- **What this task involves**: Convert the part of the data below that opens with the line containing "Describe the element" and closes with the line containing "at that location." into a JSON list of strings, one string per line, with blank lines omitted. Leave the pictures out of the answer.

- **Exercise data**:
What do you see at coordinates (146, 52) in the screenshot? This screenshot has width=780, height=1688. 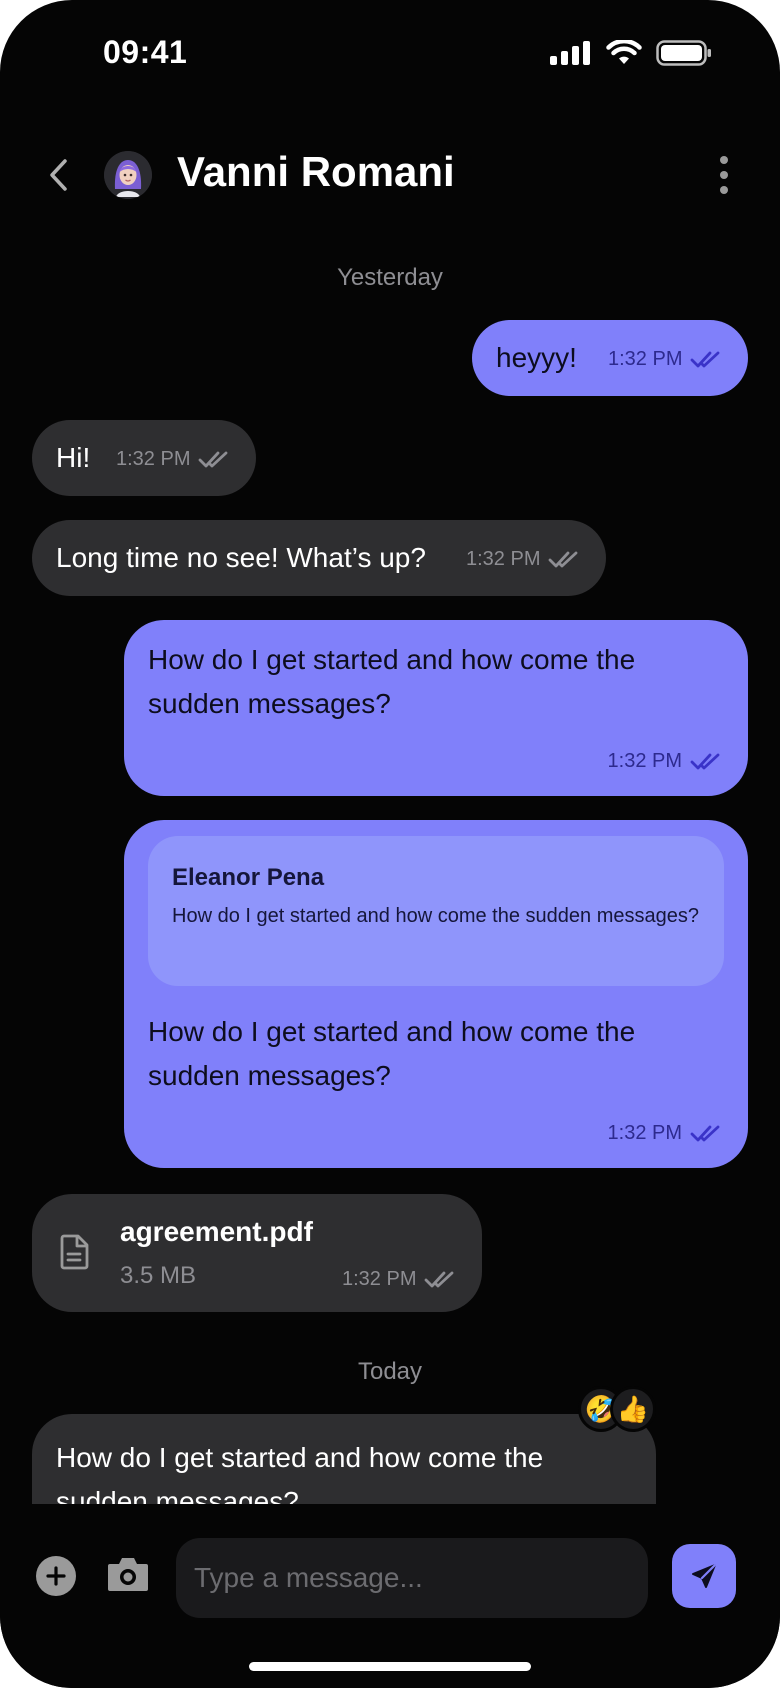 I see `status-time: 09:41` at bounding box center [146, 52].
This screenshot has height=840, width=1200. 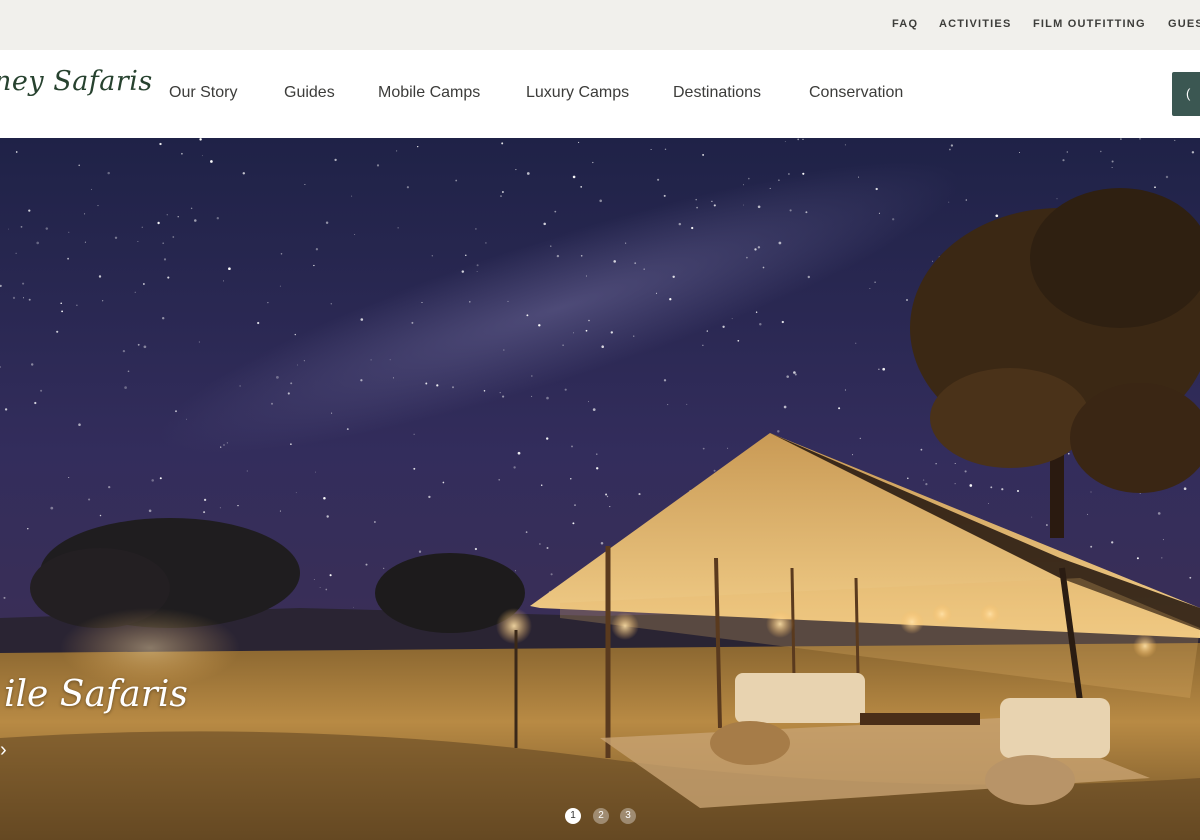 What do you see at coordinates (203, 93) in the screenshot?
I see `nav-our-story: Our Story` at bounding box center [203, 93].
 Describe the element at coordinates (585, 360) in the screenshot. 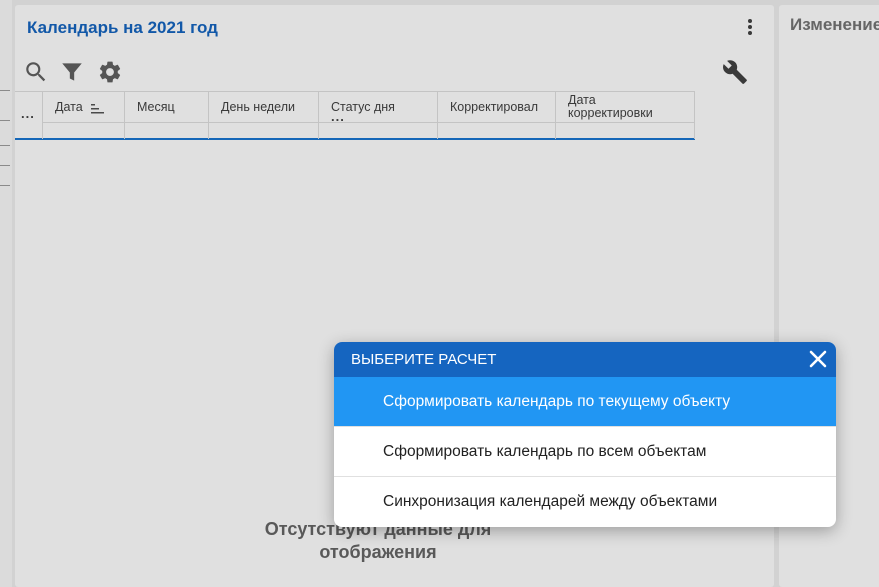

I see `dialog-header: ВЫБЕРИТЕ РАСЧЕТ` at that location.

---

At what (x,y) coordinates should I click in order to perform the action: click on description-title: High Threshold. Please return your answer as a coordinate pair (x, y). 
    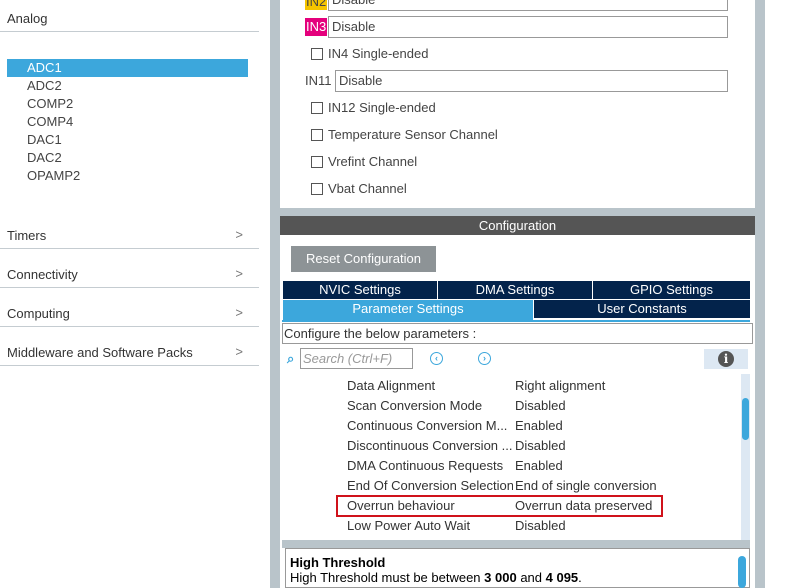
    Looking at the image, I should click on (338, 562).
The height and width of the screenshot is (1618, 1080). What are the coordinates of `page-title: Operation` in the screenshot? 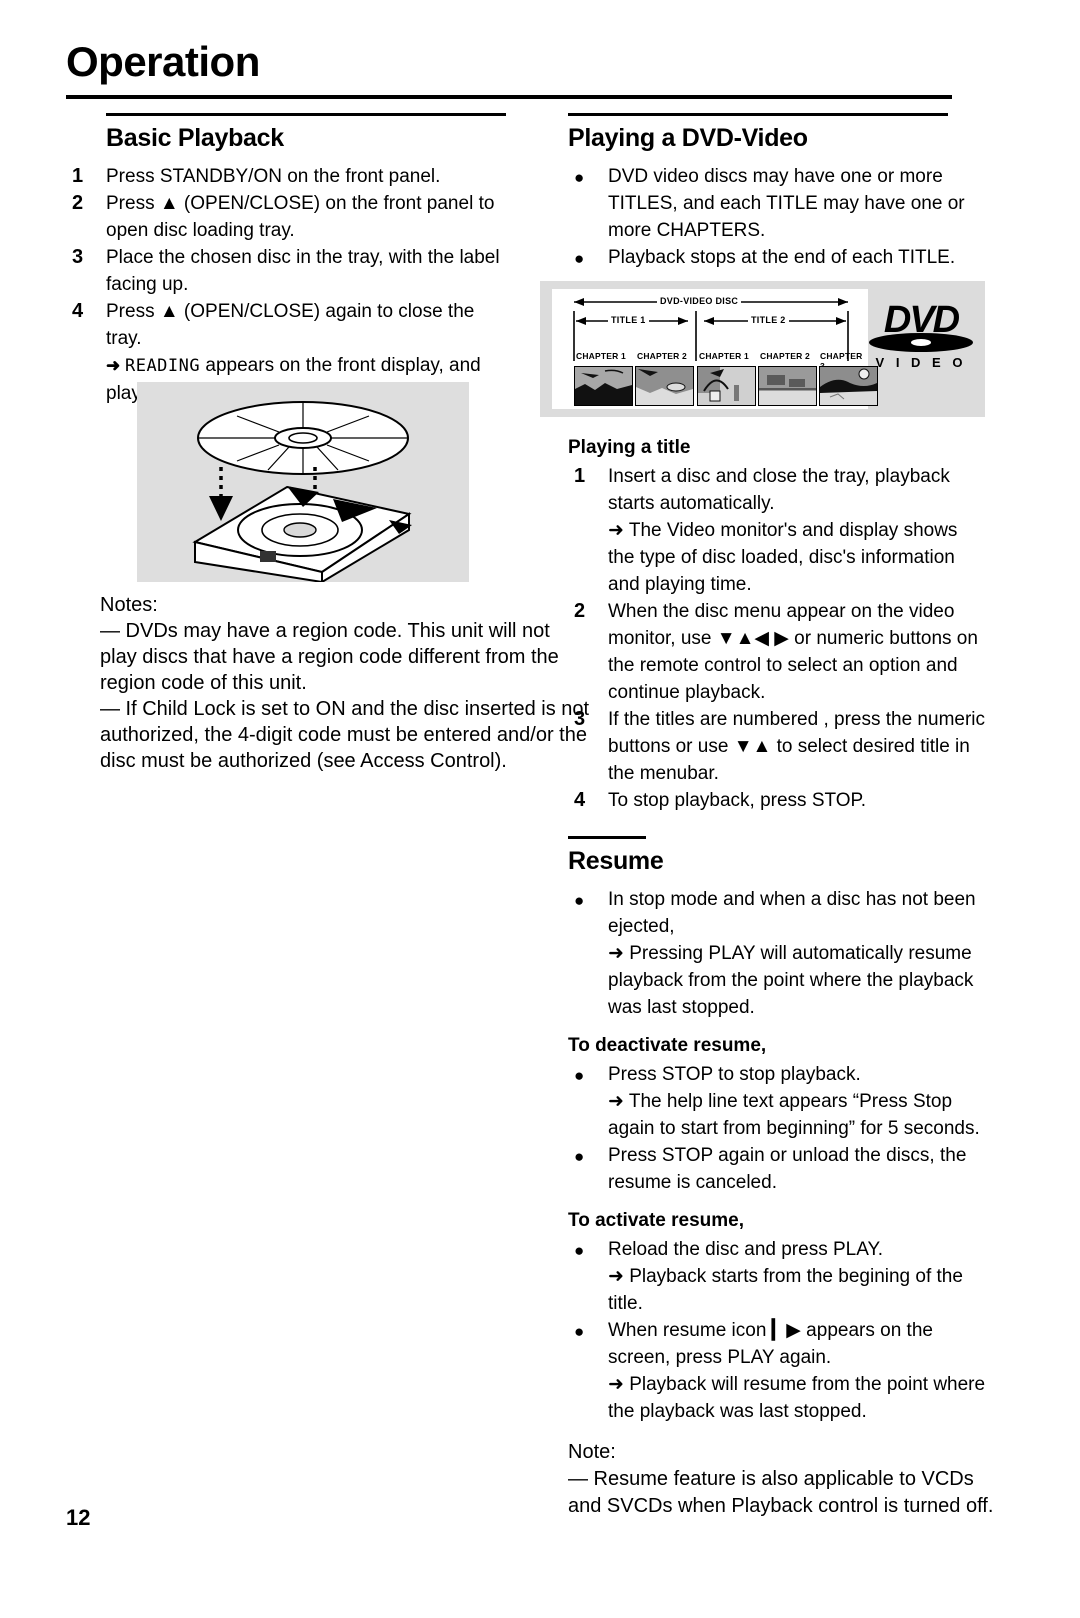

- **Written response**:
[
  " Describe the element at coordinates (585, 360) in the screenshot. ",
  "I see `dialog-header: ВЫБЕРИТЕ РАСЧЕТ` at that location."
]